The beginning of a new year is an exciting time full of opportunity for employers. And while 2017 will offer plenty of new employment and HR trends, three major stories will carry over from 2016.
Stay informed about the latest news on these three topics in order to position your business to be ahead of the curve in complying with regulatory changes that will occur in 2017.
FLSA Overtime Rule
Throughout 2016, employers readied for changes to the Fair Labor Standards Act’s (FLSA) overtime rule, scheduled to take effect December 1, which would raise the salary threshold for exempt employees from $23,660 to $47,476. This change would have affected more than 4 million American workers, who would either become entitled to overtime pay or receive a raise to reach the new threshold.
But a coalition of states and business groups had filed a suit challenging the law, and on November 22, a federal district court in Texas ruled in favor of a preliminary injunction, delaying its implementation. What does that mean for employers? Right now, playing the waiting game.
The case will continue to wend its way through the court system as the Department of Labor (DOL) appeals the decision. Despite the DOL asking for a fast-track appeal, it’s unlikely that employers will have any more clarity before February, after President-elect Donald Trump takes office.
Affordable Care Act
Employers have struggled to understand and meet the requirements of the Affordable Care Act over the nearly 7 years since it went into effect. With President-elect Trump headed to the White House in January and a Republican-controlled House of Representatives and Senate, the future of the Affordable Care Act hangs in the balance. President-elect Trump campaigned strongly on repealing the ACA, but has since indicated that he may work to retain some portions.
It will likely take months or years into Trump's term for healthcare policy changes to be agreed on and implemented, so employers should closely monitor this issue and how it will progress. Your employees will be eager to see how they'll be affected, so you'll need to clearly communicate any changes that will impact your insurance offerings.

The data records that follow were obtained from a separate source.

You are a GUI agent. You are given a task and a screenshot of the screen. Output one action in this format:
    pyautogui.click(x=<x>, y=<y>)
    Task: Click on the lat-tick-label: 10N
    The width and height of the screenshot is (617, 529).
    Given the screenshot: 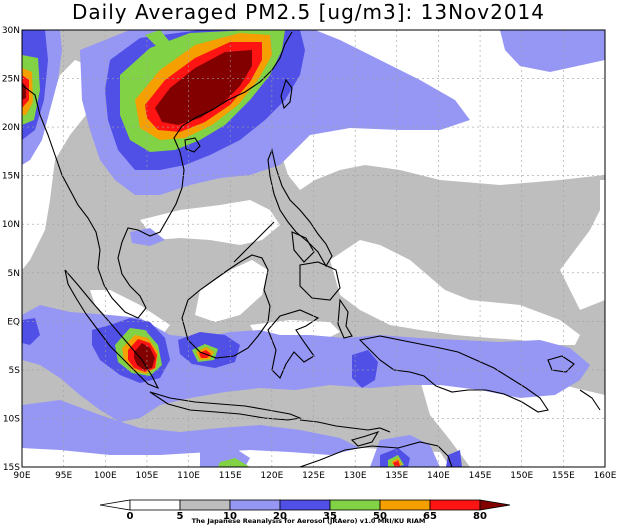 What is the action you would take?
    pyautogui.click(x=11, y=225)
    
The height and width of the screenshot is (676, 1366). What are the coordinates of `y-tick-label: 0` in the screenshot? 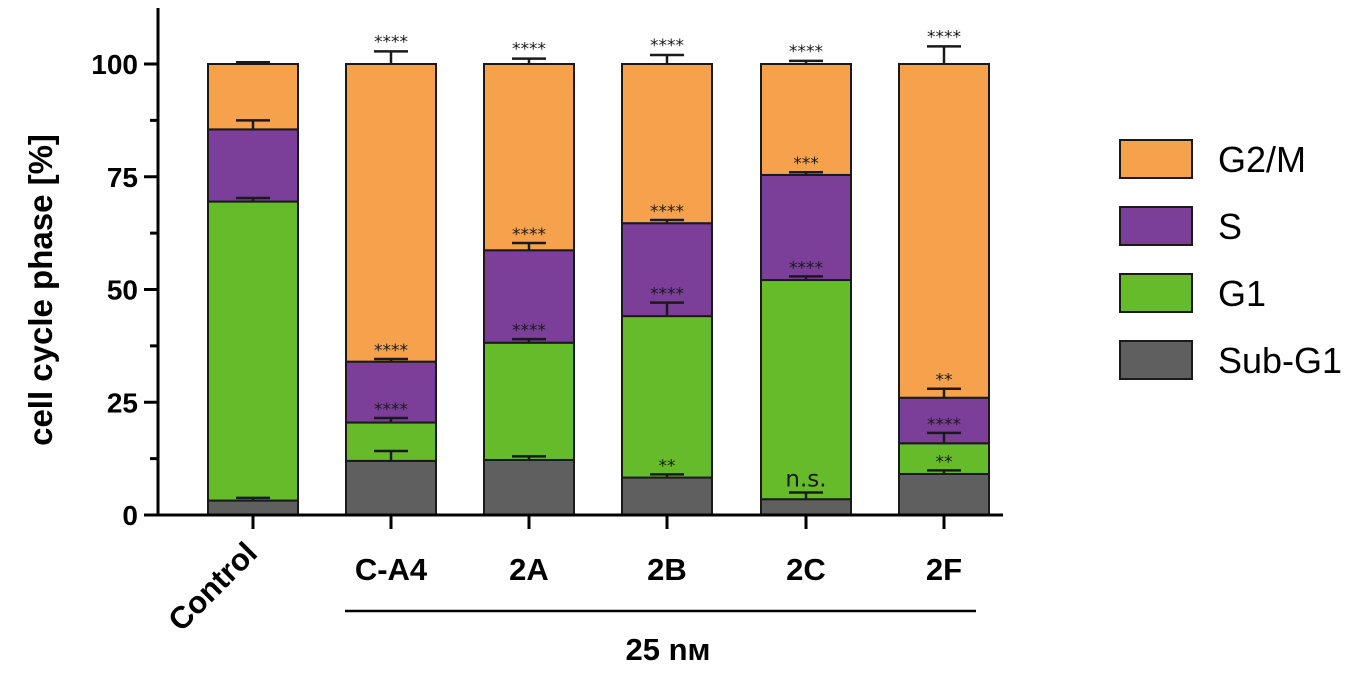 It's located at (130, 516).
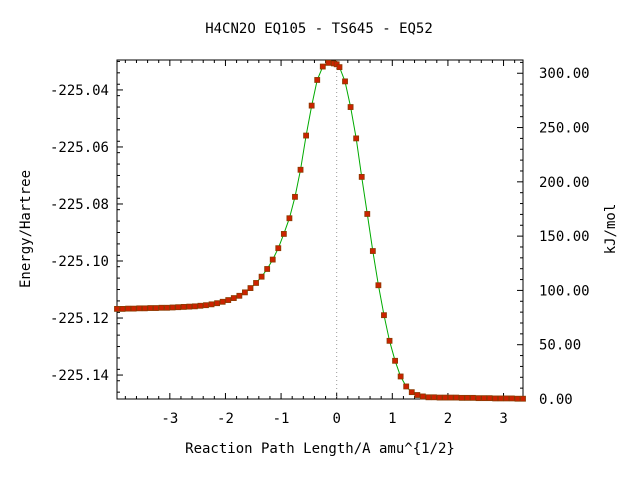 Image resolution: width=640 pixels, height=480 pixels. What do you see at coordinates (564, 291) in the screenshot?
I see `y2-tick-label: 100.00` at bounding box center [564, 291].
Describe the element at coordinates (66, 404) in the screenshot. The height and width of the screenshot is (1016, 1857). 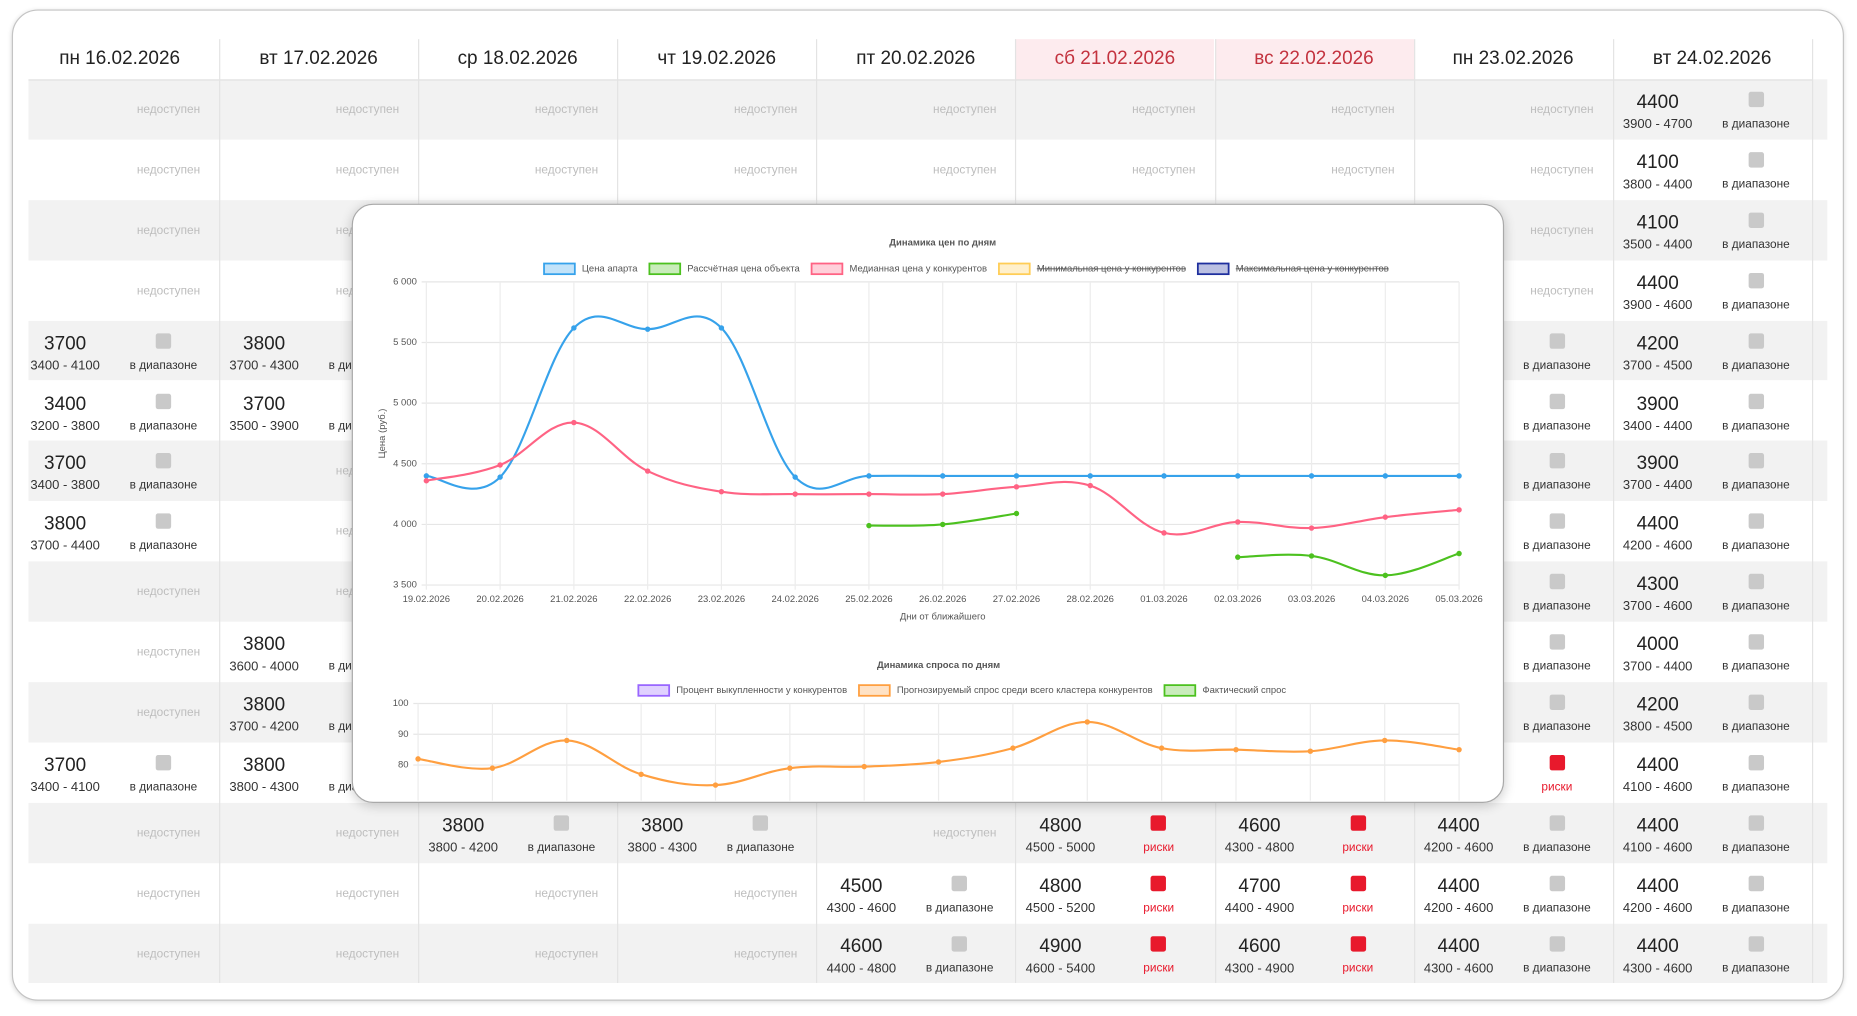
I see `price: 3400` at that location.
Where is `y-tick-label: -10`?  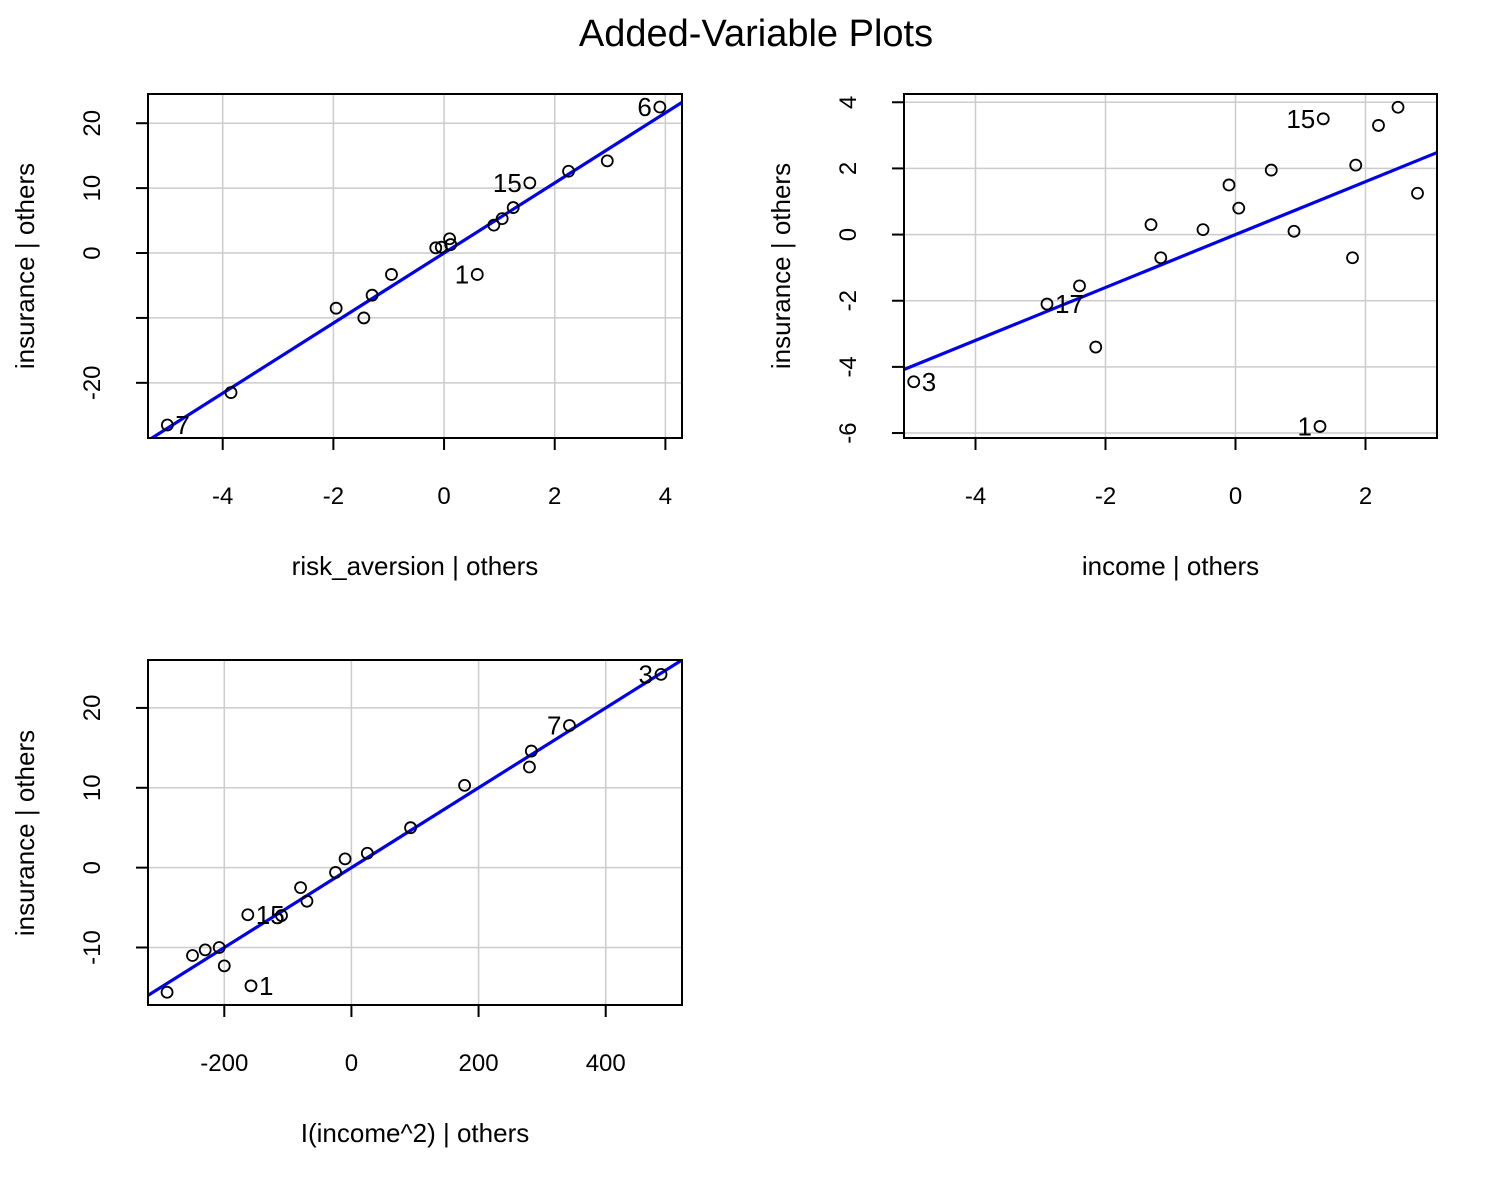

The minimum wage continues to be a hot topic nationwide. While the federal minimum wage has remained at $7.25 since 2009, many states and cities have significantly higher minimum wages that take precedent, and a number of states are seeing the minimum wage rise in 2017. During the November 2016 election, for instance, voters in Arizona, Colorado, Maine and Washington voted to increase the minimum wage. The Economic Policy Institute’s Minimum Wage Tracker has detailed information on minimum wage changes by state, including recent and upcoming increases and applicable notes.
Some states, like Oregon and Colorado, are raising the wage in steps over multiple years. Oregon’s minimum wage, for instance, will step up each July through 2023. And Oregon’s wage is even more complex in that it has three rates for different areas of the state.
Keep an eye out in 2017 for trends in minimum wages on the local, regional, state and national levels. With some activists pushing for a $15 minimum wage and many businesses strongly opposed, this topic will continue to develop.